* EXTRACTED MATERIAL *

--*--

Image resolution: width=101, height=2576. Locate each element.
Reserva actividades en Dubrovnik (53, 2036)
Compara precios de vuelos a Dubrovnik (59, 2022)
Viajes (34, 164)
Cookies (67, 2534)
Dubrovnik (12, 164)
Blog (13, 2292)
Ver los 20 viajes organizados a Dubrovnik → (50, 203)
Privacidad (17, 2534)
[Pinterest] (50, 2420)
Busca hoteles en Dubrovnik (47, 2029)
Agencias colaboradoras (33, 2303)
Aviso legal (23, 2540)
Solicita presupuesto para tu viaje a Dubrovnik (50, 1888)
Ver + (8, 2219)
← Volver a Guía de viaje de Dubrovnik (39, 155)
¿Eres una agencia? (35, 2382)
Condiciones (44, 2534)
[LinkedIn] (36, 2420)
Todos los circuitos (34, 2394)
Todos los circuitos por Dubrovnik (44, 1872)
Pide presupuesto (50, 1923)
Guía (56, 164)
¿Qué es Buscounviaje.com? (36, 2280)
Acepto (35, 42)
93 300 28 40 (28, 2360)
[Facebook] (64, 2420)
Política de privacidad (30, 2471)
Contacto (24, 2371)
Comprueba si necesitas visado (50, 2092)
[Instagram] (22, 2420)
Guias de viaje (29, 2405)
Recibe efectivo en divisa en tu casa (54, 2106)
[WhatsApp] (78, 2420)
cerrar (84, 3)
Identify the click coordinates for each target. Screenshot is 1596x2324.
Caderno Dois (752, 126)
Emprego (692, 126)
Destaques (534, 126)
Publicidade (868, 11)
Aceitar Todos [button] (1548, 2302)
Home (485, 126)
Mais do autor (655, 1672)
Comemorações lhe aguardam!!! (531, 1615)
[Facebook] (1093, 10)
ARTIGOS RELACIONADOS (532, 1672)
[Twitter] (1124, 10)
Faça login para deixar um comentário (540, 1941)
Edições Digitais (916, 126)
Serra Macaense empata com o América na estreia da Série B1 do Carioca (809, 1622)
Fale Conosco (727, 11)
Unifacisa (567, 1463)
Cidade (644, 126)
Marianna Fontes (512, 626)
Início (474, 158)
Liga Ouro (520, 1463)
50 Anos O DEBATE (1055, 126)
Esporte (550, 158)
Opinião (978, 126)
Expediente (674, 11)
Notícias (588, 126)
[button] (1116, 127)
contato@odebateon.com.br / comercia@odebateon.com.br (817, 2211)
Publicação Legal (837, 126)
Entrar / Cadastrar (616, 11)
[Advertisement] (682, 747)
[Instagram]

--*--

* WHAT THE TASK ASKS *
Look above for the line holding "Condiciones (44, 2534)". Print it and every line after it, exactly, through the line holding "[Facebook] (1093, 10)".

* ANSWER AREA *
Condiciones (44, 2534)
[LinkedIn] (36, 2420)
Todos los circuitos (34, 2394)
Todos los circuitos por Dubrovnik (44, 1872)
Pide presupuesto (50, 1923)
Guía (56, 164)
¿Qué es Buscounviaje.com? (36, 2280)
Acepto (35, 42)
93 300 28 40 (28, 2360)
[Facebook] (64, 2420)
Política de privacidad (30, 2471)
Contacto (24, 2371)
Comprueba si necesitas visado (50, 2092)
[Instagram] (22, 2420)
Guias de viaje (29, 2405)
Recibe efectivo en divisa en tu casa (54, 2106)
[WhatsApp] (78, 2420)
cerrar (84, 3)
Identify the click coordinates for each target. Screenshot is 1596x2324.
Caderno Dois (752, 126)
Emprego (692, 126)
Destaques (534, 126)
Publicidade (868, 11)
Aceitar Todos [button] (1548, 2302)
Home (485, 126)
Mais do autor (655, 1672)
Comemorações lhe aguardam!!! (531, 1615)
[Facebook] (1093, 10)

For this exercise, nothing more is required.